I hiked up the nature path among hordes of tourists, and then struck off to my right towards Mt. Oberlin across meadows, with one tourist telling me I shouldn't trample the fragile alpine tundra. I was not aware of the NPS-recommended route, but I did try to stay on rock as much as possible. I soon arrived in the cirque beneath the peak, and I elected to try to climb up via the south ridge, since I saw people on a faint path heading up that way. I passed the people, and after a short but steep climb I gained the crest of the ridge at the Oberlin-Clements col.
The ridge to the summit was a challenge, due to lots of short cliffs and miserable, crumbling rock; although not as bad as Cascade volcanic crap, it was semi-sturdy metamorphic layers that sometimes just came right out of the mountain face when you tugged on them. The crux of the route was at a cliff face I couldn't scale where I jumped down five feet to a shelf that offered a route around it, and there were other small cliffs that had to be scaled.

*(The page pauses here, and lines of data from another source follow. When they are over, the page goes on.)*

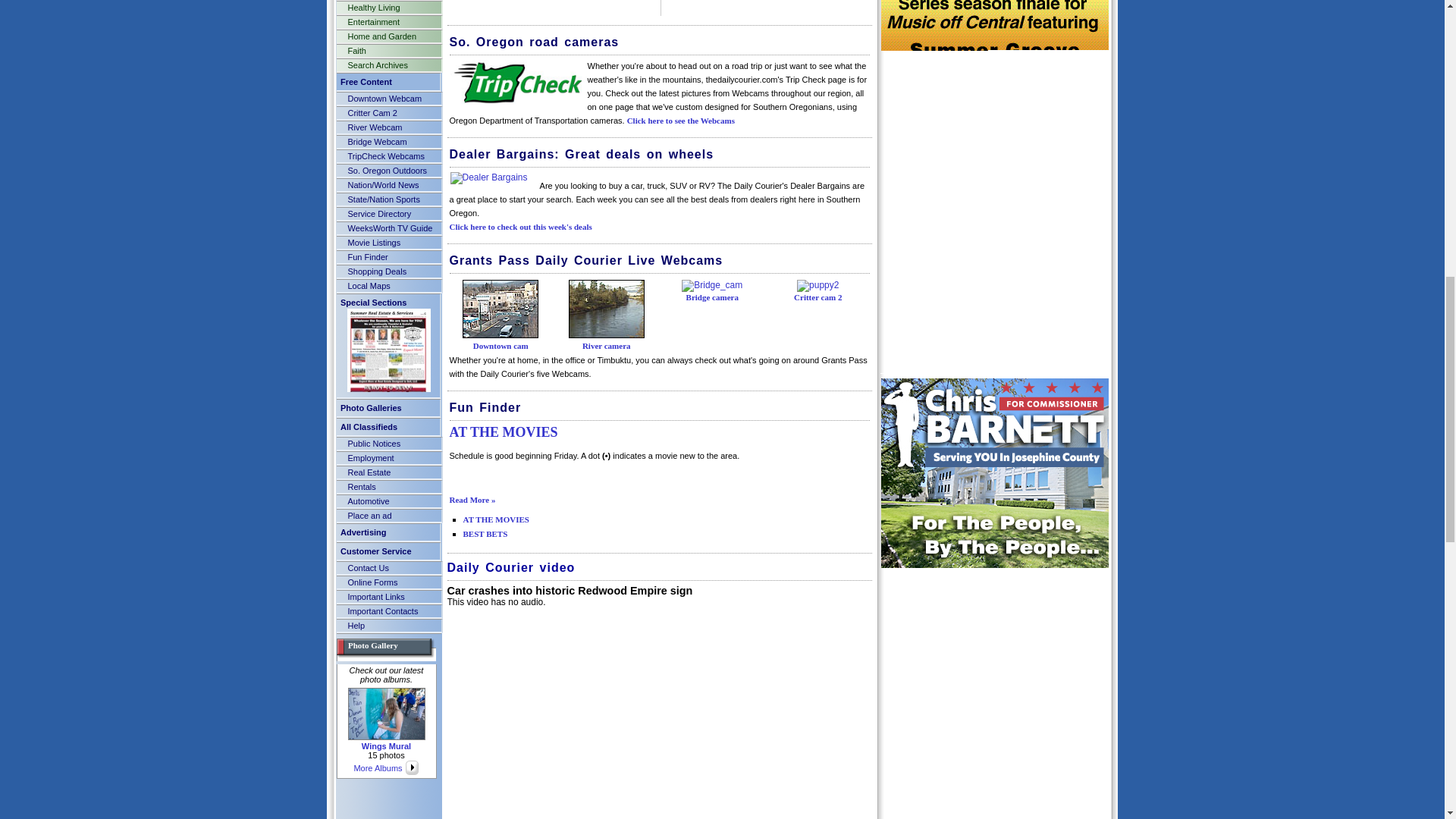
Downtown Webcam (388, 98)
Home and Garden (388, 36)
Search Archives (388, 64)
River Webcam (388, 127)
So. Oregon Outdoors (388, 170)
Critter Cam 2 (388, 112)
TripCheck Webcams (388, 155)
Healthy Living (388, 7)
Faith (388, 50)
Bridge Webcam (388, 141)
Given the description of an element on the screen output the (x, y) to click on. 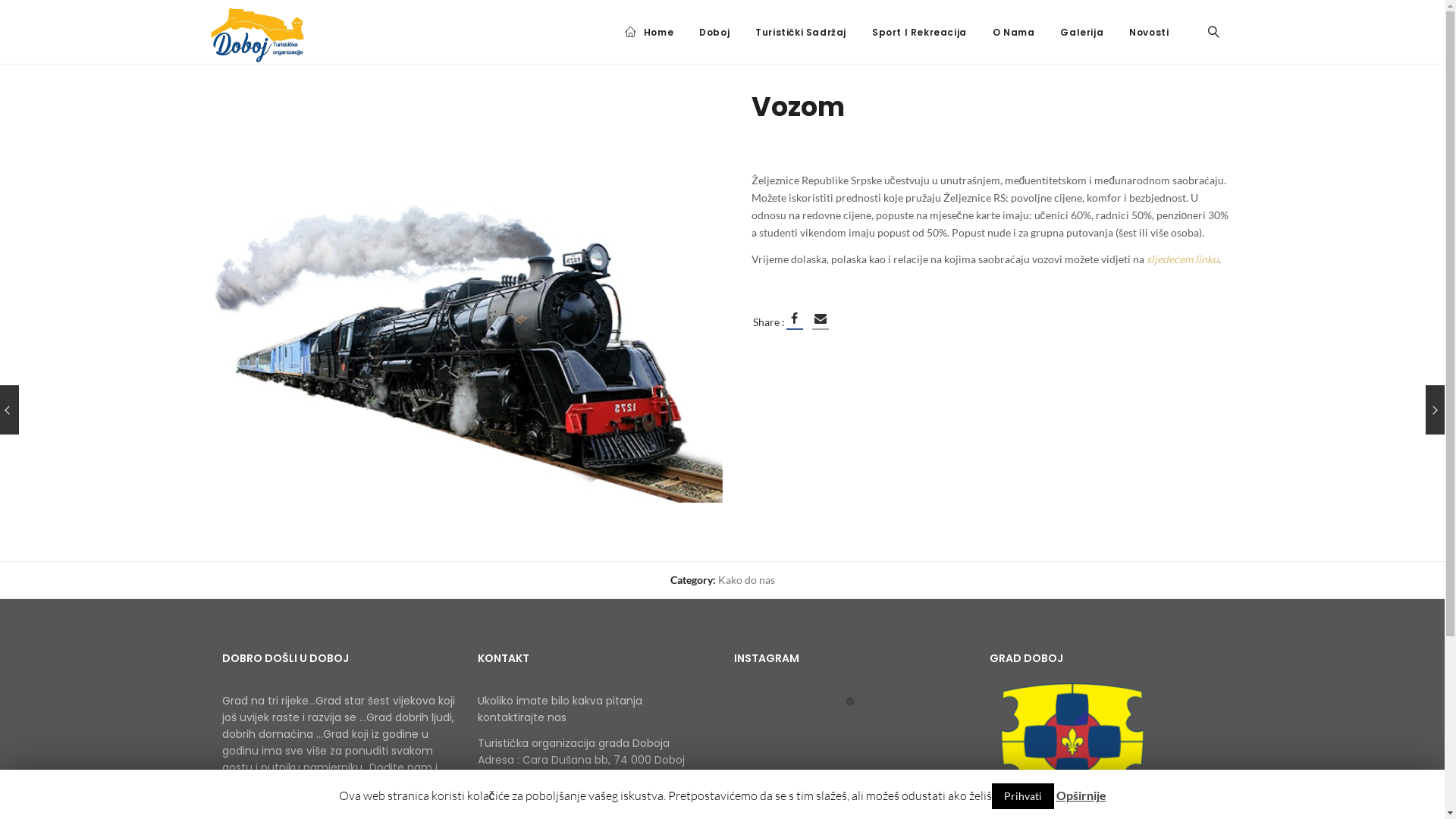
Galerija Element type: text (1081, 32)
Sport I Rekreacija Element type: text (919, 32)
Share on Facebook! Element type: hover (793, 318)
Prihvati Element type: text (1022, 796)
Kako do nas Element type: text (745, 579)
Doboj Element type: text (714, 32)
O Nama Element type: text (1013, 32)
Novosti Element type: text (1148, 32)
Share by Mail! Element type: hover (819, 318)
Home Element type: text (647, 32)
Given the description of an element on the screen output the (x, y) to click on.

I reached the summit, all alone, and admired views and took pictures under the cloudy skies. The mountain panorama was excellent--I was up on a dizzying height--and the traffic at Logan Pass below looked pretty bad. For my descent I climbed down the southeast side of Mt. Oberlin, where a faint path led down the steep, crumbly slopes to the cirque I had been in earlier, since it looked easier than the way I had climbed up. There were still some snowbanks there, and I saw a couple other parties. Following obscure paths wherever possible to avoid more meadow-trampling, I made my way down the ravine, crossed a brook a few times, found a water tower, and then easily hiked down to the visitor center, making a complete loop.
The Logan Pass area was still a zoo, and cars were following people to their cars so they could scarf up parking spaces--like at the mall before Christmas. I went straight to my car and left as my space was taken immediately, and I saw cars parking on the shoulder of the road even though there was a ranger there giving parking tickets in plain view.